Let $V$ be an object in the category (Vect$_{\mathbb{C}},\otimes,\mathbb{C}$), and let $\{ e_i\}$ be a basis for $V$. I need to show that if $V$ admits a dual $V^*$ then $V$ must be finite dimensional. I have been given the hint that I must show that the coevaluation is necessarily of this form: $$1 \mapsto \sum_{i,j}c_{i,j}e_i \otimes e^j,$$ where $c_{i,j} \in \mathbb{C}$ and $\{ e^{j}\}$ is a basis for $V^*$, but I don't know how to show this or why this will be sufficient. Help with the proof or some kind of explanation would be great!
Thanks in advance.
First, the coevaluation takes this form because $e_i\otimes e^j$ is a basis for $V\otimes V^*$, so it's just the expression of the coevaluation in terms of this basis.
As for why this answers the question, observe that the sum is necessarily finite.
I.e., only finitely many $c_{ij}\ne 0$.
Then the fact that $$V\to k\otimes V\to V\otimes V^*\otimes V\to V\otimes k \to V$$ is supposed to be the identity will be a problem.
Since finitely many $c_{ij}$ are nonzero, there are only finitely many indices $i$ such that $c_{ij}$ is nonzero. Suppose $k$ is such that $c_{kj}=0$ for all $j$.

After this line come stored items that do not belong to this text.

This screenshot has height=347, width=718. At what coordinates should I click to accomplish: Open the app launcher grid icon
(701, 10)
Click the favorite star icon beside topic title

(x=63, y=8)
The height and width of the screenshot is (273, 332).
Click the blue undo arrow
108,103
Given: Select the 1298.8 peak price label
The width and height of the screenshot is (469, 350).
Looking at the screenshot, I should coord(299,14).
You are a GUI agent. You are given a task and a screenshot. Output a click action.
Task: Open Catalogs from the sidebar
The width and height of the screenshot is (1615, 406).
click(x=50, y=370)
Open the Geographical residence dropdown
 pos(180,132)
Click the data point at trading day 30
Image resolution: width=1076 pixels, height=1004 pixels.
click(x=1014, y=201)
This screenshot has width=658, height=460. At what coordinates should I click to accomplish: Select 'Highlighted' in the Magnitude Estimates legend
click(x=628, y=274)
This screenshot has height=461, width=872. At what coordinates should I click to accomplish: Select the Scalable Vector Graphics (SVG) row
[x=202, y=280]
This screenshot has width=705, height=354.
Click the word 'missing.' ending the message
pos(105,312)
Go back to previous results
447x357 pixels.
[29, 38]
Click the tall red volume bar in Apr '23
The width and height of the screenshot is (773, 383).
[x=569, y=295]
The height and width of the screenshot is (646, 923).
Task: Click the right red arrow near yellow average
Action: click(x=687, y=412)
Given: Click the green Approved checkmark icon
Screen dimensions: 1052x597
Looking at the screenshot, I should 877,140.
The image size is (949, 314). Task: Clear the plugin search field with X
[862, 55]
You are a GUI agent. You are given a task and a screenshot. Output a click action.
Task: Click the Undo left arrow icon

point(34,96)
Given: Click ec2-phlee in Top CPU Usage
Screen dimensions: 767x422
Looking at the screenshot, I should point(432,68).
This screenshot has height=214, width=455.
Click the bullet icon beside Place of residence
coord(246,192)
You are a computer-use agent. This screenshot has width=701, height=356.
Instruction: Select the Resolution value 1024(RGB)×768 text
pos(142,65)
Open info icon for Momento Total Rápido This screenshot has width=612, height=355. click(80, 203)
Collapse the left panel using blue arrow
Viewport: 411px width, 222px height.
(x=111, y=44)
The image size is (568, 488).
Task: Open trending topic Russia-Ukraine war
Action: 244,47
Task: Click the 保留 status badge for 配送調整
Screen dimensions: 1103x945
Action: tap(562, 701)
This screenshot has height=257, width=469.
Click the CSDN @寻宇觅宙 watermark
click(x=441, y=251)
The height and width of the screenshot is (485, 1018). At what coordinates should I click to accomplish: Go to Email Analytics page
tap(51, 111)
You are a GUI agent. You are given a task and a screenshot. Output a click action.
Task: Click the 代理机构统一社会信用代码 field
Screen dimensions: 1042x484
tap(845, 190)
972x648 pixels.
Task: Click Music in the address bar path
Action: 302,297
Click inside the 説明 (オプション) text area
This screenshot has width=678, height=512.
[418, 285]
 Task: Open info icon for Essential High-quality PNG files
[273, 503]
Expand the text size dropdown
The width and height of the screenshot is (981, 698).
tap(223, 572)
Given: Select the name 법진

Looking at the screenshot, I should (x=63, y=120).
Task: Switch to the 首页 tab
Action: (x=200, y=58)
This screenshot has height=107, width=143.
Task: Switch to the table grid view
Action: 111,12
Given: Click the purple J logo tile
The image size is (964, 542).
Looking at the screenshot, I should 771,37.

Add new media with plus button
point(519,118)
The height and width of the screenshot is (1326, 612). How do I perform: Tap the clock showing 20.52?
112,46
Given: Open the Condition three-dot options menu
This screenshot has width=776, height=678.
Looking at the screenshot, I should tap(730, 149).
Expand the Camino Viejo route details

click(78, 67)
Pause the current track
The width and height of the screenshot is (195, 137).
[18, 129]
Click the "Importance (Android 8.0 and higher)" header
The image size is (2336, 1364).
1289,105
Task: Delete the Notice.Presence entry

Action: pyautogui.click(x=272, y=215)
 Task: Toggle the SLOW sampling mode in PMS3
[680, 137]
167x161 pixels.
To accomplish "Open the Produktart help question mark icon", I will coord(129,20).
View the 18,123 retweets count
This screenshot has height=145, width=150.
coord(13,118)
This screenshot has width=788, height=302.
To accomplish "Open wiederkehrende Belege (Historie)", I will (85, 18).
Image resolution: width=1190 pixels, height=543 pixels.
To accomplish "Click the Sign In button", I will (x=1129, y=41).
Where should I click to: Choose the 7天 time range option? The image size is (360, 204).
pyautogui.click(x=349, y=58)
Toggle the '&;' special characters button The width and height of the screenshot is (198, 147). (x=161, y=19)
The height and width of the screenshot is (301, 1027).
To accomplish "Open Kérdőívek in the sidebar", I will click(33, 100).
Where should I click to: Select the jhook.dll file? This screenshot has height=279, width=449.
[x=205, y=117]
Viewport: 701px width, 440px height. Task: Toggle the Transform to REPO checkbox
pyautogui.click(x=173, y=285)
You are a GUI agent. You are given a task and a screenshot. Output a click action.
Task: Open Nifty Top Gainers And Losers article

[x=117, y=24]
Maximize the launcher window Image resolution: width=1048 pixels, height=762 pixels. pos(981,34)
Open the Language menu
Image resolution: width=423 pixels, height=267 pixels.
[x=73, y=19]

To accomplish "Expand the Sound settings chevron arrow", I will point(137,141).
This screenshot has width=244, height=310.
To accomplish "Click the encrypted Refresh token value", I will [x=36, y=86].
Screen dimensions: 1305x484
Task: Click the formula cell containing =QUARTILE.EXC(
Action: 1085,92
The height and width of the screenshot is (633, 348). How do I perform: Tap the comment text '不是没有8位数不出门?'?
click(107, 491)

Then $$e_k \mapsto 1\otimes e_k \mapsto \sum_{i,j} c_{ij}e_i\otimes e^j\otimes e_k \mapsto \sum_{i,j} c_{ij}d_{jk}e_i,$$ where $d_{jk}= \epsilon(e^j\otimes e_k)$ and $\epsilon$ is the evaluation. Then the coefficient of $e_k$ in this last term is $\sum_j c_{kj} d_{jk} = 0\ne 1$.